Syria approves UN aid delivery to remote camp on Jordan-Syria border
Amman: The Syrian government gave approval for the UN to deliver aid next week to thousands of civilians stranded near a US garrison on the Jordanian-Syrian border, aid workers and camp officials said on Wednesday.
A siege earlier this month by the Syrian army and a block on aid by Jordan has depleted food at the camp in the southeastern Syrian area of Rukban. This led to at least a dozen deaths in the past week among its over 50,000 inhabitants, mainly women and children, residents and UN sources said.
The United Nations contacted local officials in the camp to say they had received authorisation from Damascus to send an aid convoy on October 25.

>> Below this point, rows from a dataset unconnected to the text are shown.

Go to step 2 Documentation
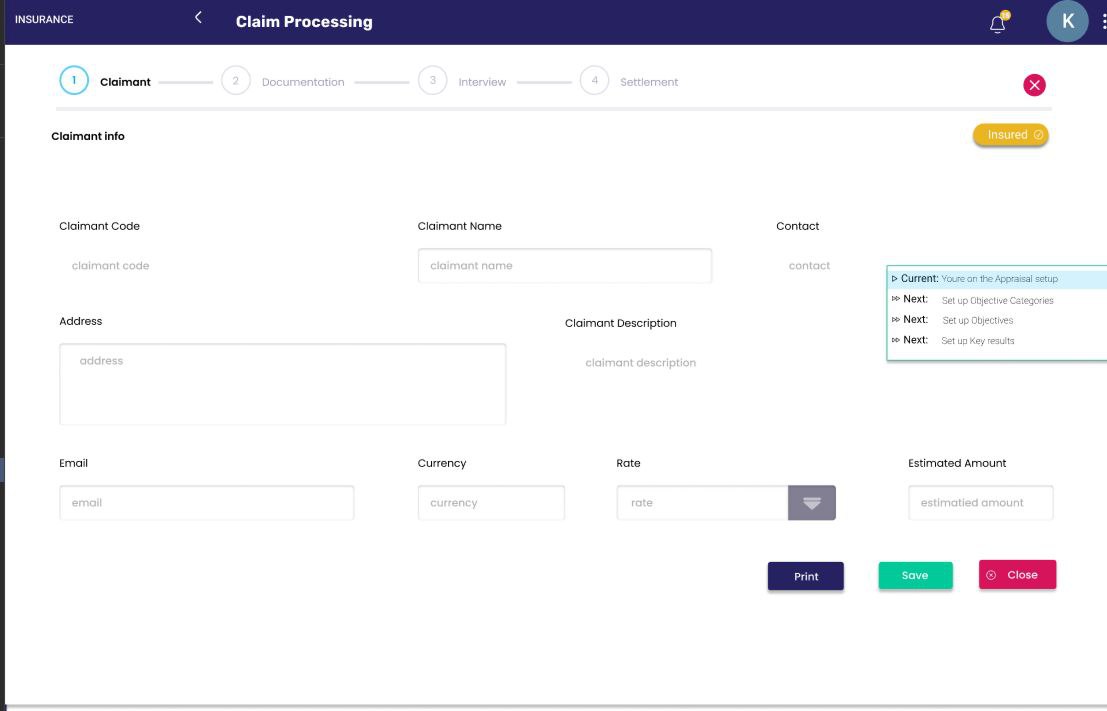The height and width of the screenshot is (711, 1107). (236, 81)
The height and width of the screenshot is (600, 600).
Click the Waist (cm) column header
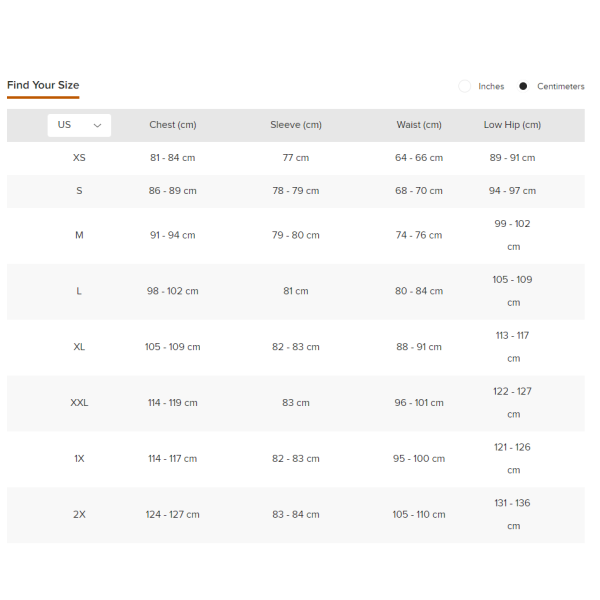419,125
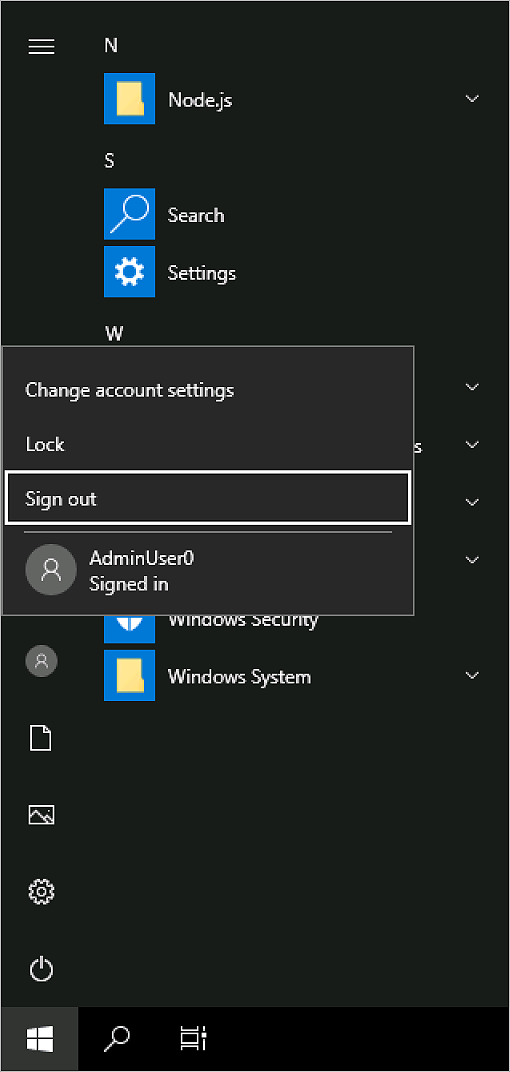Click the Windows System folder icon
Screen dimensions: 510x1072
tap(129, 675)
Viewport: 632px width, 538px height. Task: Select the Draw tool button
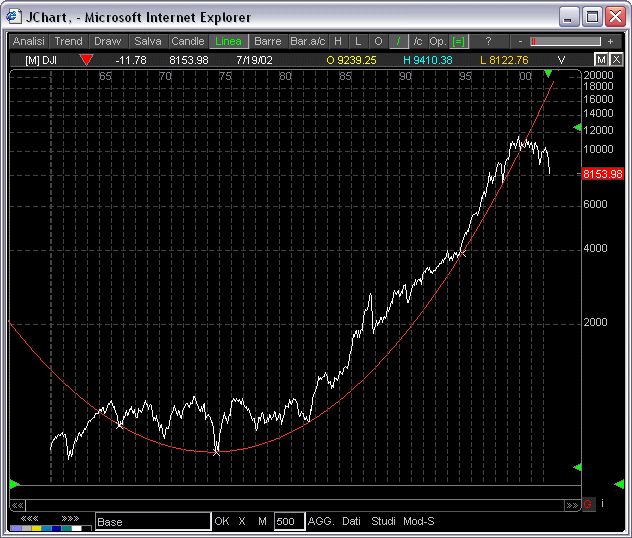click(107, 41)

The Syrian army has tightened its siege of the camp, which is also near the Iraqi border, preventing smugglers and traders from delivering food.
Jordan, which agreed early this year to allow a one-off aid shipment, has said since it should not be held responsible as the camp was not on its territory and all future provisions must come from UN stores inside Syria.
In the last three years, tens of thousands of people have fled to the camp from Daesh-held parts of Syria that were being targeted by Russian and US-led coalition air strikes.
Rukban lies within a 55km “deconfliction zone” set up by the US Pentagon. This is designed to shield the Tanf garrison from attacks by pro-Al Assad forces and maintain for Washington a strategic foothold in an area along the Baghdad-Damascus highway that was a crucial supply route for Iranian weapons entering Syria from Iraq.